Chief Executive Michael Capellas outlines his vision of a world with "all kinds of devices" accessing the Net over an expanding grid of servers.

If a device can hook into the Internet, there's a good chance Compaq Computer will make a version of it, the company's chief executive said Friday.

Speaking at the company's annual meeting for analysts, Compaq CEO Michael Capellas outlined his vision of a world in which "all kinds of devices" will access the Internet over an expanding grid of servers.

With the rise of wireless handhelds, phones and pagers that can access the Internet and interface with multiple servers, a change is taking place, he said in Houston.

In the new distributed computing age, PCs won't remain the primary devices accessing servers. Instead, servers will dish out data to a wide range of machines, including PCs, handheld computers, mobile phones, pagers and Internet appliances via wired and wireless connections.

"The world is going back to distributed computing," he said. "I really do believe this is the foundation of how the world will look."

Internet connections inside cars will become prevalent as well, he said. "The wireless Internet will continue to make things change very rapidly.

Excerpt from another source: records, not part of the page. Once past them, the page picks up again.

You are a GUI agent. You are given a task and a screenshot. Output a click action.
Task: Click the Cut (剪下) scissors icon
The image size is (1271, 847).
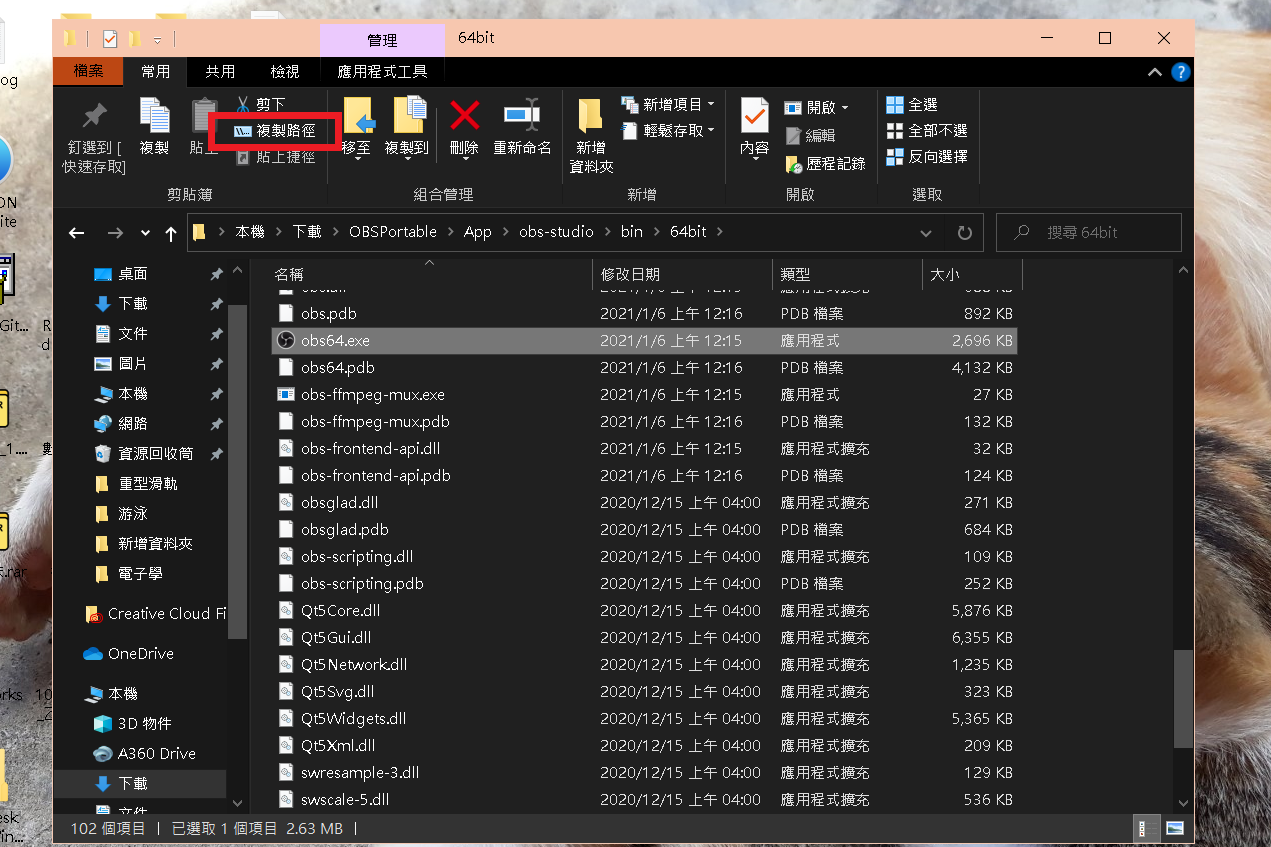pos(243,104)
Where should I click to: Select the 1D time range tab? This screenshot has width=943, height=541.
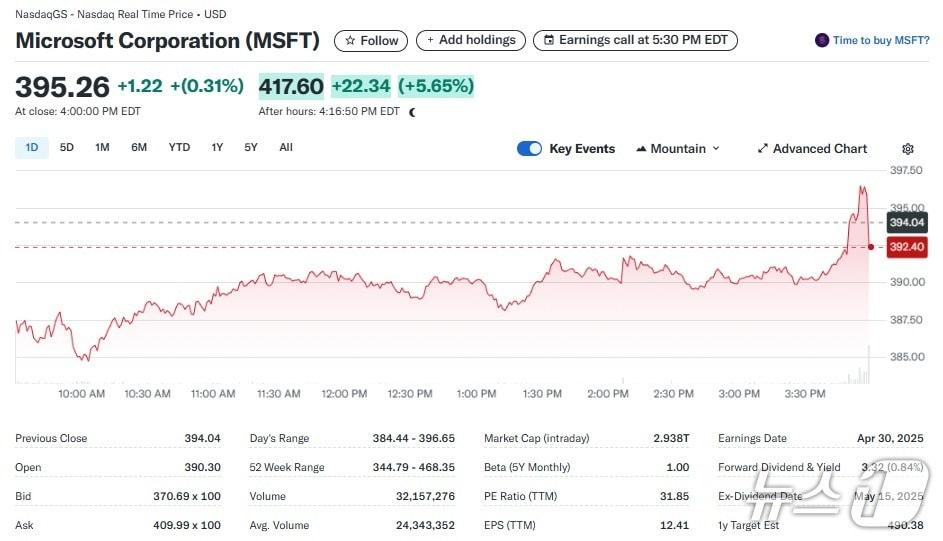pos(31,148)
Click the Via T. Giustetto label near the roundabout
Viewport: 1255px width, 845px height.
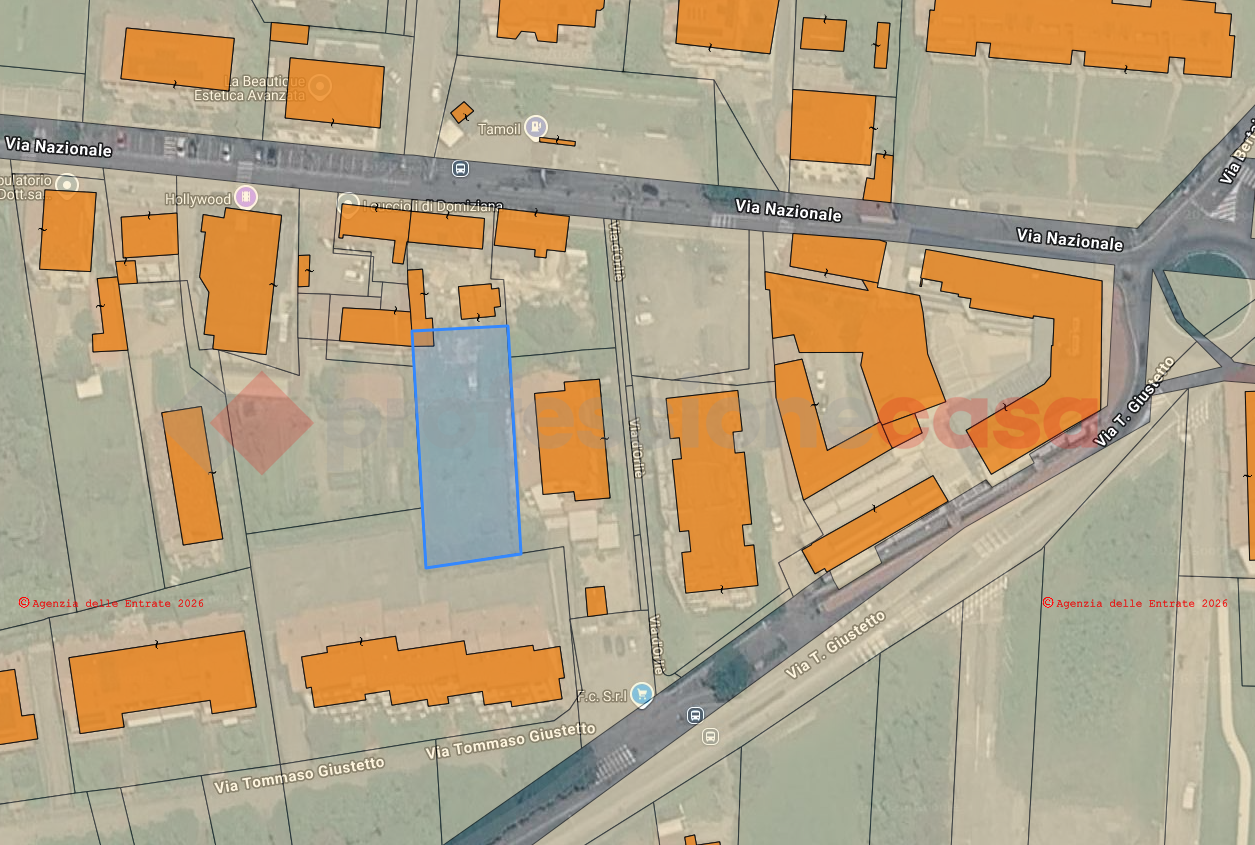click(1134, 402)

It won't be more than a couple of years before virtually every car has Internet access built in."

In fact, it's a service that Capellas could have used Friday morning. The meeting started about 30 minutes late because Capellas got stuck behind a six-car pileup. Capellas was "far enough away to not be involved, but close enough not be able to get around it," he said.

Compaq's role in the future that Capellas outlined will be to provide hardware and other technology. The company enjoys an inherent strength, he said, because it already sells traditional PCs, as well as handheld and Internet appliances.

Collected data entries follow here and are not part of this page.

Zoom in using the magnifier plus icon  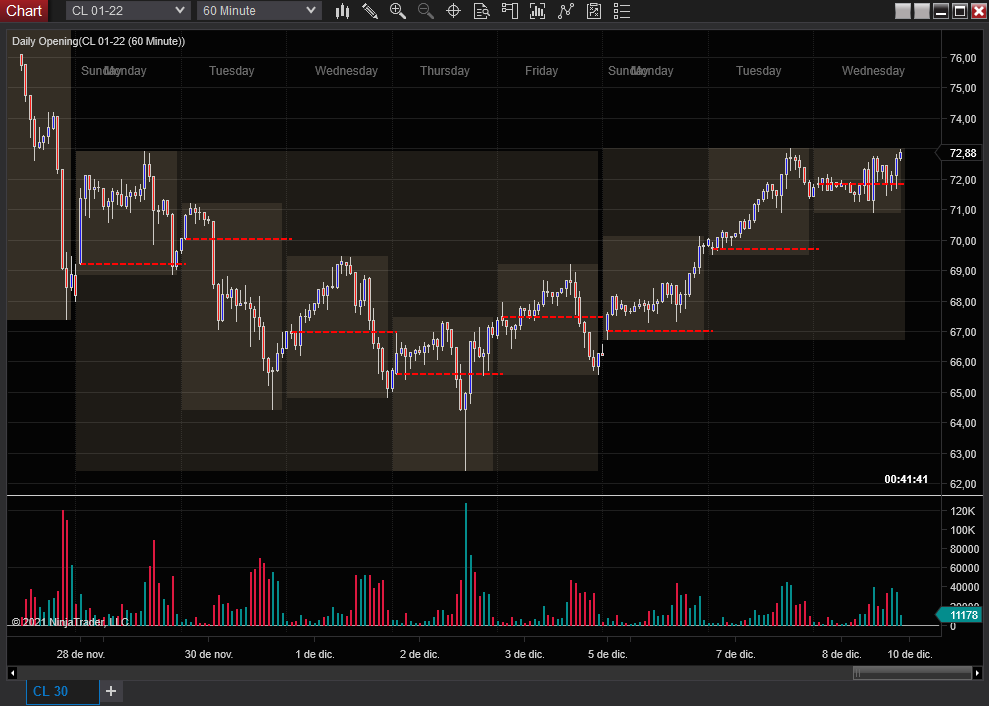click(x=397, y=11)
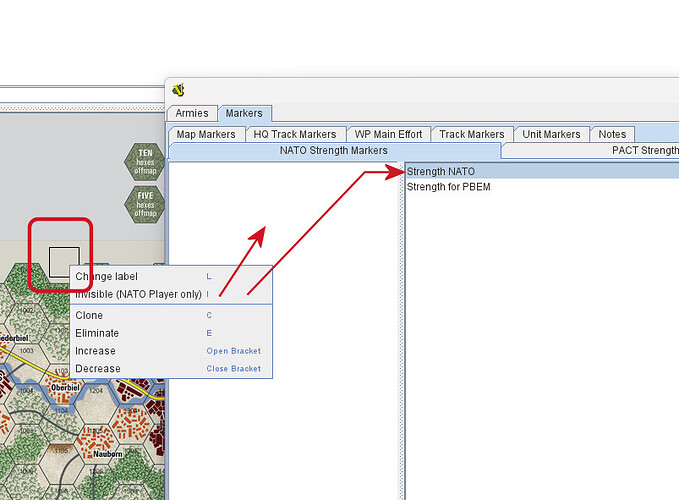
Task: Toggle Invisible (NATO Player only) option
Action: (138, 294)
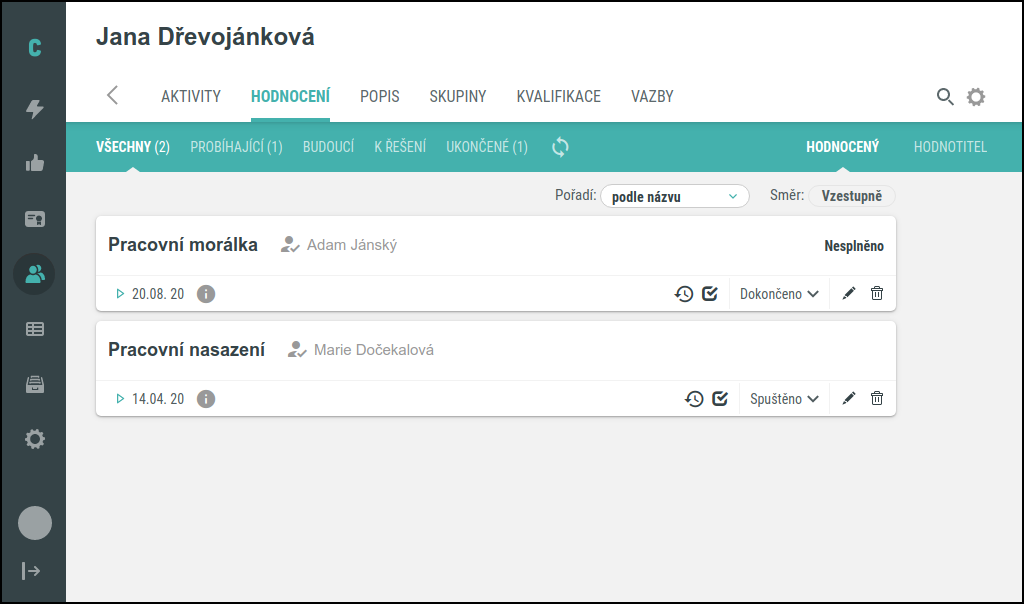Open the lightning bolt sidebar icon
This screenshot has width=1024, height=604.
(x=35, y=109)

When it comes to big servers, Compaq garnered $800 million in revenue last year from its Alpha Server GS, otherwise known as Wildfire. Although this was below Compaq's original goal of $1 billion, the component issues that contributed to the shortfall have been eliminated, some analysts have said.

As a result of the changing environment, Compaq sees opportunity in storage, Web-content serving, home networks and home entertainment.

"The personal computer will become the center of home entertainment. People still have a love for the computer," Capellas said.

The company has also seen a rise in some of its vertical markets, especially life sciences. It has, for example, signed an agreement with Sandia National Laboratories to build a new Alpha processor-based supercomputer. It also has been working with the U.S. Department of Defense and the Singapore government. Singapore wants to use computer modeling, which requires large amounts of computing power, to determine why Singaporean prostate cancer levels are high, Capellas said.

He seemed most excited about the market for mobile Internet access. There, Compaq will sell the devices, ranging from its iPaq handheld computer to Compaq-branded BlackBerry pagers, and the servers that provide access, serve Web pages and handle databases.

Capellas also used the meeting to reiterate expectations of a slowdown in the first six month of the year.

"There's absolutely no surprise there will be continued price pressure throughout the first half," he said.

European sales and most of Compaq's large global accounts will be less affected than U.S. sales, he predicted.

"We think there will be a continued build out of the Web in (big) accounts," he said. "I think you're going to see spending on IT, just very wisely in some segments."

Despite Capellas' upbeat vision of the future, Compaq's problems are not solved.

"A good friend of mine once said, 'Only the paranoid survive.' We understand that, and we keep looking around us."